The 2019 constitutional reform pushed by President Andrés Manuel López Obrador that created the National Guard mandated that it be a civil security force.
“The consequences of moving the National Guard to SEDENA have a huge amount of implications, not just in terms of violating the Constitution, but also, for example, in terms of the budget,” said Emilio Álvarez Icaza, an independent senator who spoke to reporters before Thursday’s session.
The move would expand Mexico’s military by over 115,000 and more than double the funds destined for the military.
“If the Army suddenly receives the budget of the National Guard, it’ll be the department with the second-largest budget in the federal government,” said Álvarez. “We must ask if SEDENA has priority over health, over food, over all these other elements of public administration.”
There is also the glaring fact that the National Guard has not made Mexico any safer. The list of disappeared people has skyrocketed since its inception, 2022 is turning out to be the most dangerous year for journalists on record, and even avocados and limes have been sucked into the country’s ever expanding web of organized crime.
And Centro Prodh reported in April that 94 people had been killed by National Guard troops from May 2019 to March 2022, according to freedom of information requests it submitted.
Despite an estimated 400 protesters marching against the initiative on Tuesday night, Thursday’s demonstration did not compare by a long shot. Only four members of the activist group Seguridad Sin Guerra (Security Without War) showed up for what they called a “symbolic closure” of the Senate.

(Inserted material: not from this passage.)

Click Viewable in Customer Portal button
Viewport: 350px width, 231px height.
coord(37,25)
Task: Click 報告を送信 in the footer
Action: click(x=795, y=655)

“Many people consider the reform to be a given, so they didn’t come out,” said María Elena Morera, executive director of the militarization watchdog Causa En Común (Common Cause). "The next step is to take it to the courts."
“But I believe that the last bit of effort doesn’t cost us anything, so we’re going to be here while the senators enter so that there’s evidence that society is not on board with this,” she said.
Marcela Villalobos and other activists with Seguridad Sin Guerra bird-dogged Morena Senator Martha Lucía Micher as she entered the Senate building, demanding that she tell them her intentions.
Micher said she would vote “for Mexico” and walked into the building as activists accused her of participating in a coup.
Meanwhile, a crowd of around 150 people had gathered outside the National Palace to protest and wait for Heidi’s mother Cristina to arrive with a letter for President Andrés Manuel López Obrador. They came from Nuevo Laredo to support Pérez and demand justice for the death of the four-year-old.
“Murderer soldiers! Out of the streets,” they chanted outside the buildings of Mexico City's main square that were decked out in patriotic trimming for upcoming Independence Day celebrations, which include López Obrador's military parade.
“We came to demand justice and that they get the soldiers out of the streets,” said Nuevo Laredo resident José Luis Vallejo. “Our problem with the military in Tamaulipas goes back decades. Heidi, may she rest in peace, is not the first of their victims.”
Vallejo’s statement echoed the message that human rights defender Ramos gave earlier at the press conference at Centro Prodh.
“Tamaulipas is a state with two decades of violence, insecurity and armed forces, and in two decades, they haven’t been able to bring peace to the state,” said Ramos. “Tamaulipas is the clearest proof that the use of armed forces for tasks of public security does not work.”
Over a decade ago, nearer the beginning of the drug war started by Felipe Calderón in 2006, López Obrador had a similar view of the issue.
“Problems of insecurity and violence cannot be solved by the Army,” he said in 2010. “We cannot accept a militarist government.”
On Tuesday, López Obrador admitted he had changed his mind on the issue, “considering the problem I inherited [from previous administrations].”